- [ASSIGNED TASK]:
Scan the material below for lines with the word "zoom". Reply with the count and no other words.

- [SOURCE MATERIAL]:
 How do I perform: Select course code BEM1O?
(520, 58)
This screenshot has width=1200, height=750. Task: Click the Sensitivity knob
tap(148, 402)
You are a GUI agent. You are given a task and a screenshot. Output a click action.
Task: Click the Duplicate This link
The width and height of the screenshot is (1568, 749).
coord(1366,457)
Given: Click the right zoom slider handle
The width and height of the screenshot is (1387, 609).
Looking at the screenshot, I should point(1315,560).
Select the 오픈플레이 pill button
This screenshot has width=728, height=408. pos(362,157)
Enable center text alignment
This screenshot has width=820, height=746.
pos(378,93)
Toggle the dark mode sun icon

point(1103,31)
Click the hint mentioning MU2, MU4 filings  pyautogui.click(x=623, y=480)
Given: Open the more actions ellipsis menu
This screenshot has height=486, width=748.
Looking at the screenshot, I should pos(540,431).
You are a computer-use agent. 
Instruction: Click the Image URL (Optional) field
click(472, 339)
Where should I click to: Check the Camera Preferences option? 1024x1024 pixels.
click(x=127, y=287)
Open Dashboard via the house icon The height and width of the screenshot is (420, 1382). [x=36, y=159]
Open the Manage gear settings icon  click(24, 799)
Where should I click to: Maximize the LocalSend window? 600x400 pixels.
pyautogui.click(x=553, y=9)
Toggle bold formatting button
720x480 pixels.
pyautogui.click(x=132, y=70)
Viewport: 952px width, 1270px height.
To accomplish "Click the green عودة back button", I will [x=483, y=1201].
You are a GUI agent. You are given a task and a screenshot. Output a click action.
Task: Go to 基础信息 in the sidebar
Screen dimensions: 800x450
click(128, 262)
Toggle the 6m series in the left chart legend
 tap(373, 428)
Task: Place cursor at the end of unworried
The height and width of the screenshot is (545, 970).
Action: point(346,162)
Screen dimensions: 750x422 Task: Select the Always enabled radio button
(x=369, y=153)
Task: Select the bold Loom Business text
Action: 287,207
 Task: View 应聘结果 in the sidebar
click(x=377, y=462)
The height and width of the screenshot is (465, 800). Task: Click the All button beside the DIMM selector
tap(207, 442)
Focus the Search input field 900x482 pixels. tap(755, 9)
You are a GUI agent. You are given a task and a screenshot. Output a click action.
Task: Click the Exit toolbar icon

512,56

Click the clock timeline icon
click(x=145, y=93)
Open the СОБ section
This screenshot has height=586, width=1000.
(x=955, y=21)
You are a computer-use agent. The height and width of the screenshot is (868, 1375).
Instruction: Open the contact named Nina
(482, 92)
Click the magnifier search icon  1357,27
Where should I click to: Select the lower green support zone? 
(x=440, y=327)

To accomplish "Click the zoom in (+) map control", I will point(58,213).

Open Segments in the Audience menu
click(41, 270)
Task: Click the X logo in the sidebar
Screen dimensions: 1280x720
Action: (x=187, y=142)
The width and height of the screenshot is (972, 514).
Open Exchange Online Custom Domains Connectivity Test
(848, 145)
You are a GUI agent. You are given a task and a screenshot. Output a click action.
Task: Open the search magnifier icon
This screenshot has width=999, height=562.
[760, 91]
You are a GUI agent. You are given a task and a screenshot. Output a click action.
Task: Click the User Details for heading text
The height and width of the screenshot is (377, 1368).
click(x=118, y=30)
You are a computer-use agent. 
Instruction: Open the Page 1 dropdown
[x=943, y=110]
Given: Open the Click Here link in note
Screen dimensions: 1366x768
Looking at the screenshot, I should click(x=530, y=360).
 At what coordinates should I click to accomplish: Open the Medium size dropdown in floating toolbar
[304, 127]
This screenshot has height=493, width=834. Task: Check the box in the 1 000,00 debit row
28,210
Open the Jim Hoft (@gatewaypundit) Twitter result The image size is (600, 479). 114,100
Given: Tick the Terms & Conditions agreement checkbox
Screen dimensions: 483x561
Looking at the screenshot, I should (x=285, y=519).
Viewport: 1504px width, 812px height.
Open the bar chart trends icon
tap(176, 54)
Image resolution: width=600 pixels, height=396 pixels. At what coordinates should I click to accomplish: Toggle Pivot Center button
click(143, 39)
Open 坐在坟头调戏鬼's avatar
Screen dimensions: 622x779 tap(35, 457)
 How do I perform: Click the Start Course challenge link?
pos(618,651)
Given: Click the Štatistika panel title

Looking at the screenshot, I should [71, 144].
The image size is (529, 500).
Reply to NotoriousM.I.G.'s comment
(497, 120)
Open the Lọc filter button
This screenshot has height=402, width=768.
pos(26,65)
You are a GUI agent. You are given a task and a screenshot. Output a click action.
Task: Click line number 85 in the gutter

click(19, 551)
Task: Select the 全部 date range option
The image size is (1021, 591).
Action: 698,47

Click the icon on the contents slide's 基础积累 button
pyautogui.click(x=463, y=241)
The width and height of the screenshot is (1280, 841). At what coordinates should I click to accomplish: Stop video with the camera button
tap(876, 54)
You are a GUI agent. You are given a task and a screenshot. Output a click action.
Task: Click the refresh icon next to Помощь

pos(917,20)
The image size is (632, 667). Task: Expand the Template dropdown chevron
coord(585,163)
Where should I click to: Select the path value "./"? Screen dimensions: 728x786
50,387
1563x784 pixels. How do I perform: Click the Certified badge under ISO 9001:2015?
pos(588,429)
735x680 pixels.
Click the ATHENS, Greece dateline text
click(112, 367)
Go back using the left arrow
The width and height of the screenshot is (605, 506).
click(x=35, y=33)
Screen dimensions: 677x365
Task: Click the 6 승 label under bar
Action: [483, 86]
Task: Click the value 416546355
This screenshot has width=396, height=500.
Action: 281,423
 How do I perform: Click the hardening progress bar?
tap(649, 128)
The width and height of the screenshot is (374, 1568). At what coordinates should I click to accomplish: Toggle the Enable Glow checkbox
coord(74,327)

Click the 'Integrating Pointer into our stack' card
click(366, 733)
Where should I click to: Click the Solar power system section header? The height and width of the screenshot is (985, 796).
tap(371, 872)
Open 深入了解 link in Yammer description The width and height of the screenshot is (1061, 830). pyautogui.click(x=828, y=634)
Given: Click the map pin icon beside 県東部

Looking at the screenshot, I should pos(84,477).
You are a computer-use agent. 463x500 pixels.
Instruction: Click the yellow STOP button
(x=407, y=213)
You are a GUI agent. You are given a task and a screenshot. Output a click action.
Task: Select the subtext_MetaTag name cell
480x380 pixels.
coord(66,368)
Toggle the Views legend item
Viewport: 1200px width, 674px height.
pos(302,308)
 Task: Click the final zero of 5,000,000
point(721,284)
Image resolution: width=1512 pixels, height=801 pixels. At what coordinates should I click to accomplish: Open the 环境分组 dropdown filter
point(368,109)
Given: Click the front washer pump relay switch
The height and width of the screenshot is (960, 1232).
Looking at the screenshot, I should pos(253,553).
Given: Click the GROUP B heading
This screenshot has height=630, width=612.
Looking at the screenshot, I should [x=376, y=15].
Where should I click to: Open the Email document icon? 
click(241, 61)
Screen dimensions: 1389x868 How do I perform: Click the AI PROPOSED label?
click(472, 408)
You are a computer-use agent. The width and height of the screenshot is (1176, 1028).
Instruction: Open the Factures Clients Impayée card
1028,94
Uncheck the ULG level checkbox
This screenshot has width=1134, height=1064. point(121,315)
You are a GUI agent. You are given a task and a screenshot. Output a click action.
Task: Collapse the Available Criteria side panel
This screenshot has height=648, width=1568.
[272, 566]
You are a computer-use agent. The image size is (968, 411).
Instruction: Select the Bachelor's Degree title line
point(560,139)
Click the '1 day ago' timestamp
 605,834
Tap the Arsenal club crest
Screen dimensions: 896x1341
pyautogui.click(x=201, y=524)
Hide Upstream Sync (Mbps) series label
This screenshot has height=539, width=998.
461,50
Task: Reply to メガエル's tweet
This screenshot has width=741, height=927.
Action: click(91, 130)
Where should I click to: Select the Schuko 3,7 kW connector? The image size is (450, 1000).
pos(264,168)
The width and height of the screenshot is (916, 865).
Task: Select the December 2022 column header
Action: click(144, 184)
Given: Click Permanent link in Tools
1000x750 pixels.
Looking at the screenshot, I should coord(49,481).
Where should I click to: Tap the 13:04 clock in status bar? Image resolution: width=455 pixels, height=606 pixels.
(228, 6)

- [ANSWER BOX]:
2